# Datos proporcionados:
■ ■ ■ ■ ■
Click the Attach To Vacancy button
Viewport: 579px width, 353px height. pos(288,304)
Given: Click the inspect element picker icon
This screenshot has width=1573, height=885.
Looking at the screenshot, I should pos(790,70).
■ ■ ■ ■ ■
# Tu tarea:
¿Podrías copiar todos los registros de arriba sin cambiar nada, línea por línea?

# Respuesta:
Click the Attach To Vacancy button
Viewport: 579px width, 353px height. pos(288,304)
Given: Click the inspect element picker icon
This screenshot has width=1573, height=885.
Looking at the screenshot, I should pos(790,70).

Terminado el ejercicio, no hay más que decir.